INSTRUCTIONS TO FOLLOW →
Write out the full set of records below exactly.

RECORDS SUPPLIED →
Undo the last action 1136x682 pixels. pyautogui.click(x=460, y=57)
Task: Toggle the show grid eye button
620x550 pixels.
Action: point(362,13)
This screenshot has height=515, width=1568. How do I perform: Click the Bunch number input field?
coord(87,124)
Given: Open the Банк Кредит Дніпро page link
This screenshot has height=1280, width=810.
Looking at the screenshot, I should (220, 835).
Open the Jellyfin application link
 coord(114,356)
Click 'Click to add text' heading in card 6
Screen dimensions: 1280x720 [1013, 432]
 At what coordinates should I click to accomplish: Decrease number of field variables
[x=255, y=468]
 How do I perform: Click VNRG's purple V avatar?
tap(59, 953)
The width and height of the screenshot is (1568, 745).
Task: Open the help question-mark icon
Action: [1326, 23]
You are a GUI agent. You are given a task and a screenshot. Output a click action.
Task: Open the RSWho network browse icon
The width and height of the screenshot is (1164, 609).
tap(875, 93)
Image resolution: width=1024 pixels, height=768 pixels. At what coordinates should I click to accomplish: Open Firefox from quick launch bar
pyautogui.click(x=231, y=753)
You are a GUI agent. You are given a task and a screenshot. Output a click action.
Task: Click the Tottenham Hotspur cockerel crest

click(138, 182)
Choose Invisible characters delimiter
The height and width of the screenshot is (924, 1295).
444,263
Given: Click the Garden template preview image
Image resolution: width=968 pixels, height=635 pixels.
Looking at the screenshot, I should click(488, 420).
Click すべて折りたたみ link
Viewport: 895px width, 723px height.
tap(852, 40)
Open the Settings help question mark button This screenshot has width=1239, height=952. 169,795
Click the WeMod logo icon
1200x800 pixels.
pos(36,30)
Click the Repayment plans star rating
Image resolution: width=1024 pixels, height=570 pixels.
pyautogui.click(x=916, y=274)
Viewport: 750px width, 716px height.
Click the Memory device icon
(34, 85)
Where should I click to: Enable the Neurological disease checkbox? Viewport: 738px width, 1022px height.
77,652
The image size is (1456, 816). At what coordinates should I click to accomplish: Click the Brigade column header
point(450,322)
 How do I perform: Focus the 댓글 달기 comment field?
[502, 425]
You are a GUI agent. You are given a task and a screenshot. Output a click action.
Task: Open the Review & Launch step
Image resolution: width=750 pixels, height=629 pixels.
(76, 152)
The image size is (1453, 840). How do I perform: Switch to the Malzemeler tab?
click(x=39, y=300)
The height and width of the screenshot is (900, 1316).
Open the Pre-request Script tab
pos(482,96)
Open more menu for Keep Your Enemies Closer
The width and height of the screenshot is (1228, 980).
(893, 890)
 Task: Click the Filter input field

RESULT →
Undo the last action 1136x682 pixels. pyautogui.click(x=460, y=57)
Task: Toggle the show grid eye button
620x550 pixels.
Action: point(362,13)
This screenshot has height=515, width=1568. How do I perform: Click the Bunch number input field?
coord(87,124)
Given: Open the Банк Кредит Дніпро page link
This screenshot has height=1280, width=810.
Looking at the screenshot, I should (220, 835).
Open the Jellyfin application link
 coord(114,356)
Click 'Click to add text' heading in card 6
Screen dimensions: 1280x720 [1013, 432]
 At what coordinates should I click to accomplish: Decrease number of field variables
[x=255, y=468]
 How do I perform: Click VNRG's purple V avatar?
tap(59, 953)
The width and height of the screenshot is (1568, 745).
Task: Open the help question-mark icon
Action: [1326, 23]
You are a GUI agent. You are given a task and a screenshot. Output a click action.
Task: Open the RSWho network browse icon
The width and height of the screenshot is (1164, 609).
tap(875, 93)
Image resolution: width=1024 pixels, height=768 pixels. At what coordinates should I click to accomplish: Open Firefox from quick launch bar
pyautogui.click(x=231, y=753)
You are a GUI agent. You are given a task and a screenshot. Output a click action.
Task: Click the Tottenham Hotspur cockerel crest

click(138, 182)
Choose Invisible characters delimiter
The height and width of the screenshot is (924, 1295).
444,263
Given: Click the Garden template preview image
Image resolution: width=968 pixels, height=635 pixels.
Looking at the screenshot, I should click(488, 420).
Click すべて折りたたみ link
Viewport: 895px width, 723px height.
tap(852, 40)
Open the Settings help question mark button This screenshot has width=1239, height=952. 169,795
Click the WeMod logo icon
1200x800 pixels.
pos(36,30)
Click the Repayment plans star rating
Image resolution: width=1024 pixels, height=570 pixels.
pyautogui.click(x=916, y=274)
Viewport: 750px width, 716px height.
Click the Memory device icon
(34, 85)
Where should I click to: Enable the Neurological disease checkbox? Viewport: 738px width, 1022px height.
77,652
The image size is (1456, 816). At what coordinates should I click to accomplish: Click the Brigade column header
point(450,322)
 How do I perform: Focus the 댓글 달기 comment field?
[502, 425]
You are a GUI agent. You are given a task and a screenshot. Output a click action.
Task: Open the Review & Launch step
Image resolution: width=750 pixels, height=629 pixels.
(76, 152)
The image size is (1453, 840). How do I perform: Switch to the Malzemeler tab?
click(x=39, y=300)
The height and width of the screenshot is (900, 1316).
Open the Pre-request Script tab
pos(482,96)
Open more menu for Keep Your Enemies Closer
The width and height of the screenshot is (1228, 980).
(893, 890)
 Task: Click the Filter input field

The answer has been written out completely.